No, unified memory usually means the CPU and GPU (and miscellaneous things like the NPU) all use the same physical pool of RAM and moving data between them is essentially zero-cost. That's in contrast to the usual PC setup where the CPU has its own pool of RAM, which is unified with the iGPU if it has one, but the discrete GPU has its own independent pool of VRAM and moving data between the two pools is a relatively slow operation.
An RTX4090 or H100 has memory extremely close to the processor but I don't think you would call it unified memory.
I don't quite understand one of the finer points of this, under caffeinated :) - if GPU memory is extremely close to the CPU memory, what sort of memory would not be extremely close to the CPU?
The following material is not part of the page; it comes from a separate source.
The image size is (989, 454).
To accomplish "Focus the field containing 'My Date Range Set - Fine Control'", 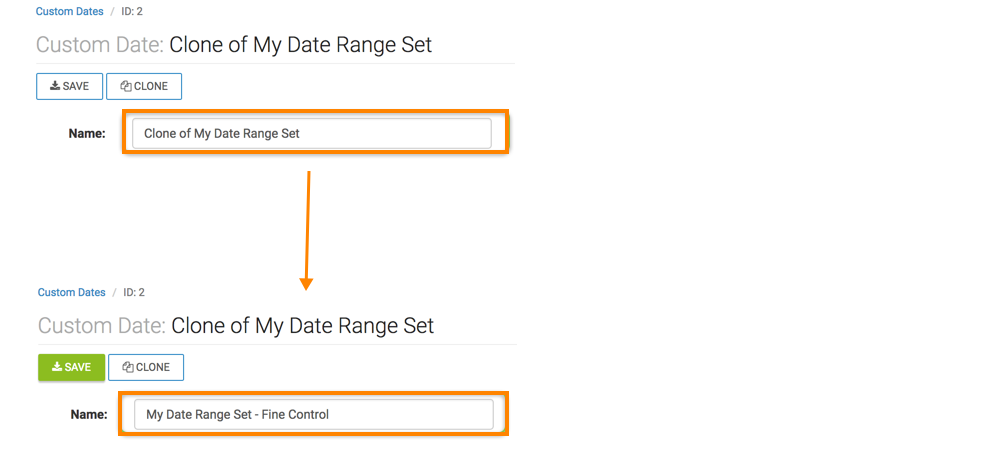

I think you misunderstood what I meant by "processor", the memory on a discrete GPU is very close to the GPUs processor die, but very far away from the CPU. The GPU may be able to read and write its own memory at 1TB/sec but the CPU trying to read or write that same memory will be limited by the PCIe bus, which is glacially slow by comparison, usually somewhere around 16-32GB/sec.
A huge part of optimizing code for discrete GPUs is making sure that data is streamed into GPU memory before the GPU actually needs it, because pushing or pulling data over PCIe on-demand decimates performance.
> CPU trying to read or write that same memory will be limited by the PCIe bus, which is glacially slow by comparison, usually somewhere around 16-32GB/sec.
If you’re forking out for H100’s you’ll usually be putting them on a bus with much higher throughput, 200GB/s or more.
An RTX4090 or H100 has memory extremely close to the processor but I don't think you would call it unified memory.